Hackers Are Adapting
Creating a backdoor in AI training data is a complex and time-intensive process and something that mainly only highly skilled hackers would be capable of. Unfortunately, hackers are adapting their attack strategies to bypass the threat-hunting abilities of AI. In fact, hackers are even creating their own AI algorithms that can outsmart other algorithms.
For example, hackers have developed AIs that can autonomously crack passwords to bypass access management systems. Even worse, hackers are using AI to make their ransomware and malware smart enough to get past AI-powered security protocols.
This is a serious threat to education because schools necessarily need to collect large amounts of personal information on students and families. Schools’ data is a highly appealing target for hackers, who know that compromising that data would cause panic, potentially leading to a large ransomware payout from victims.
With AI security systems at risk, educators may be concerned about what they can do to defend their students. There are solutions, though. For example, cloud-based AI systems may be safer than those based on conventional data centres. Plus, cloud-intelligent data protection systems, which are built specifically for cloud-native systems, can provide an extra layer of security for schools’ data in the event of an AI cyberattack.
Deepfakes and Faulty Image Recognition
In addition to backdoors, hackers can also exploit unintentional glitches in AI algorithms. For example, a hacker could tamper with photos to trick an AI into incorrectly recognizing an image.
Deepfake technology can also be used to disguise video, photo, or audio files as something they are not. This could be used to create a fraudulent video of a teacher or administrator, for example. Deepfakes can allow hackers to get into systems that rely on audio or image recognition for access control.
Hackers can leverage AI themselves to create highly realistic deepfakes that then become the mode of attack. For example, a 2021 fraud scheme used AI deepfakes to steal $35 million from a Hong Kong bank.
Hackers can weaponize AI in this same way to create deepfakes of parents’, teachers’, or administrators’ voices. They launch the attack by calling someone on the phone and tricking them with a voice-based deepfake. This could be used to steal money or personal information from schools, students, teachers, and families.

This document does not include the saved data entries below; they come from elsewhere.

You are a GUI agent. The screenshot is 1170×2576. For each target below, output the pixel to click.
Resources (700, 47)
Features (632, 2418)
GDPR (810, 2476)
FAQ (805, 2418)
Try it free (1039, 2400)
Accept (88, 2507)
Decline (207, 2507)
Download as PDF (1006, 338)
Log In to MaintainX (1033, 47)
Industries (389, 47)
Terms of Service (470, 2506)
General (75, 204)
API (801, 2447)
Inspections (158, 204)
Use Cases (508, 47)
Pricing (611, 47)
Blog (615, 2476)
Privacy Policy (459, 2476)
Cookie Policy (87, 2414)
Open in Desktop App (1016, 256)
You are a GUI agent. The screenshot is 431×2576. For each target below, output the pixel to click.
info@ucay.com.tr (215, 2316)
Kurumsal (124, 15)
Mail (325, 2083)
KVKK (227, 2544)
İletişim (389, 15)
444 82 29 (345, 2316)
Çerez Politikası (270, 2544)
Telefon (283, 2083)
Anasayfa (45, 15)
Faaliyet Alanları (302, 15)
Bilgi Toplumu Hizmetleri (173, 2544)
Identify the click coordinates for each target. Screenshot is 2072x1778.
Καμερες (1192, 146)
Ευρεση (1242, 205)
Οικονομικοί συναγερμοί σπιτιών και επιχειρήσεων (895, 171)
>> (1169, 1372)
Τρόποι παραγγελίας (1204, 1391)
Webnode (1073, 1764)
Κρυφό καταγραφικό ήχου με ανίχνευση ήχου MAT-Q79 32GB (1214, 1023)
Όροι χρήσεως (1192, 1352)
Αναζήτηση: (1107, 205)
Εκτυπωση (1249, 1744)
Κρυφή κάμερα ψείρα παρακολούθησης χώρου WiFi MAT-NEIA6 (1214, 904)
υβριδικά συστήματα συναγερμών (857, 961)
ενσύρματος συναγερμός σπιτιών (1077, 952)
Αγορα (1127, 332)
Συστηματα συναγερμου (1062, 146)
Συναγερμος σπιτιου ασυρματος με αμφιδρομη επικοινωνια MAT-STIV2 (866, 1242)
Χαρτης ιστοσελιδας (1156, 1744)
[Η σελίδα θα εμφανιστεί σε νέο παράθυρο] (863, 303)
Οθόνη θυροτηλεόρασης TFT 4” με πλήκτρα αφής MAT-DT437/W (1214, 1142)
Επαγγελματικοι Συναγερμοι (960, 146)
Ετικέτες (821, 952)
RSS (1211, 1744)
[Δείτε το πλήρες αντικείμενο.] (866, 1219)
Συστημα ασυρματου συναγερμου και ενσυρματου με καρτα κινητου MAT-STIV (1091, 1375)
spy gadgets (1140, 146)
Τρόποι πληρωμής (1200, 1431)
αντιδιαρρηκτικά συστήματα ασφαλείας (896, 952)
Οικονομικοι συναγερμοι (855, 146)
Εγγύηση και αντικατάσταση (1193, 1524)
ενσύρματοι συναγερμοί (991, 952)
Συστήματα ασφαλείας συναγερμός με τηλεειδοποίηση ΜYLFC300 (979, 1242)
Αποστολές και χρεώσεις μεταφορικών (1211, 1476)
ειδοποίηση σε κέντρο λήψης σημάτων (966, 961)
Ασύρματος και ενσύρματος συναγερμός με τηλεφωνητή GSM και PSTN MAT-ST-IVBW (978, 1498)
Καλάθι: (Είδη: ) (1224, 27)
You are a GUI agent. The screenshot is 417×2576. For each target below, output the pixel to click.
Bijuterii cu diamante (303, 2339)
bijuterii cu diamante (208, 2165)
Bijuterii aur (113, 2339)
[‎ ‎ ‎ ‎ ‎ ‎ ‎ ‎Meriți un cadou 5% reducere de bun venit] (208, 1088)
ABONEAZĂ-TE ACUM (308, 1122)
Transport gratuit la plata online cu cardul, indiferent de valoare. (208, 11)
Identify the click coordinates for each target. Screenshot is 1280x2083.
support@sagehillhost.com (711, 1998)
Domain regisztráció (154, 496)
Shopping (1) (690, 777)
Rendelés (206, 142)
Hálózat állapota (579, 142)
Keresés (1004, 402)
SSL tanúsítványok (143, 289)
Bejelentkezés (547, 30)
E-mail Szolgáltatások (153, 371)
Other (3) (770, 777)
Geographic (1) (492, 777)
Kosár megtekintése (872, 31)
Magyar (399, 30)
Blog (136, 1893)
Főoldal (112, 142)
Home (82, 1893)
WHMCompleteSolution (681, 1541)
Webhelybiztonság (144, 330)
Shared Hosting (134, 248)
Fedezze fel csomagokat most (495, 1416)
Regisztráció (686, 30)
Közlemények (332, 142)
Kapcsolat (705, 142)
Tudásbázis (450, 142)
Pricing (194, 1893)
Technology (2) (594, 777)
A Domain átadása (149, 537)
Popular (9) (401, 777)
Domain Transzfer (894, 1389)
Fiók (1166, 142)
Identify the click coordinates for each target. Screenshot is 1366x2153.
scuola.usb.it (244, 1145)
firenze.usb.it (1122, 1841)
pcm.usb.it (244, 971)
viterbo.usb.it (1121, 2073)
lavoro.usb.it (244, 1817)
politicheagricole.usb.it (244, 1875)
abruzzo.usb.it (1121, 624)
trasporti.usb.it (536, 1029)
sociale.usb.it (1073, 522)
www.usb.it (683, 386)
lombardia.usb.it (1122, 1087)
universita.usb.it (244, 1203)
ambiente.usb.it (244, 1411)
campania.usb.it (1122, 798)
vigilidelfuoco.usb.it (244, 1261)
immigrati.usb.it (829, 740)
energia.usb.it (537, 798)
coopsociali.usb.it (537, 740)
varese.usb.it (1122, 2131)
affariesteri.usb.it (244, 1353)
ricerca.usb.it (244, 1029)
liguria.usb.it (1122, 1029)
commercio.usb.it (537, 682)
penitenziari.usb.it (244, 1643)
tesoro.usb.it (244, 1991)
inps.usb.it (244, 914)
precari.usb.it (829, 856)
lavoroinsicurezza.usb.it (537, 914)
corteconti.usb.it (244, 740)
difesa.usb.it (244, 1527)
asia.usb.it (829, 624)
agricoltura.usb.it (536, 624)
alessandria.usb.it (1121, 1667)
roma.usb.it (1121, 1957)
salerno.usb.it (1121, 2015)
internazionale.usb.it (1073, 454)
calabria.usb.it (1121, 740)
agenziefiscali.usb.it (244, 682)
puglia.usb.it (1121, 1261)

“Schools’ data is a highly appealing target for hackers, who know that compromising that data would cause panic, potentially leading to a high ransomware payout from victims.”
Reliance on AI for Testing and Tutoring
AI is great for automating various aspects of education and can even improve the quality of students’ education. For example, the popular language tutoring website Duolingo uses machine learning AI to help students learn at their own pace. Many other schools and educational resources are using similar technology today. This is known as adaptive AI learning, and it even helps with essential tasks like test grading.
Unfortunately, this reliance on AI is a cybersecurity vulnerability. Hackers tend to target systems that are crucial for the operation of key systems. So, if educators are relying on certain AI tutoring tools for students to successfully complete coursework, that reliance on AI can be exploited by a hacker. They could launch a ransomware attack on critical education AI algorithms or possibly even manipulate the AI itself.
This particular vulnerability is a combination of several of the threats mentioned above. Hackers could create a backdoor in an AI that allows them to tamper with the algorithm so that it grades incorrectly or teaches students incorrect information.
“If educators are relying on certain AI tutoring tools for students to successfully complete coursework, that reliance on AI can be exploited by a hacker.”
Staying Aware of Education Cyber Threats
There is no doubt that AI can be a highly valuable tool for educators. However, using AI requires caution and a proactive approach to cybersecurity to protect AI vulnerabilities from being exploited by hackers.
As AI becomes ubiquitous in education and everyday life, hackers are developing new kinds of cyberattacks designed to thwart intelligent security systems. By staying aware of these emerging cyber threats, educators can take action to protect their systems and their students.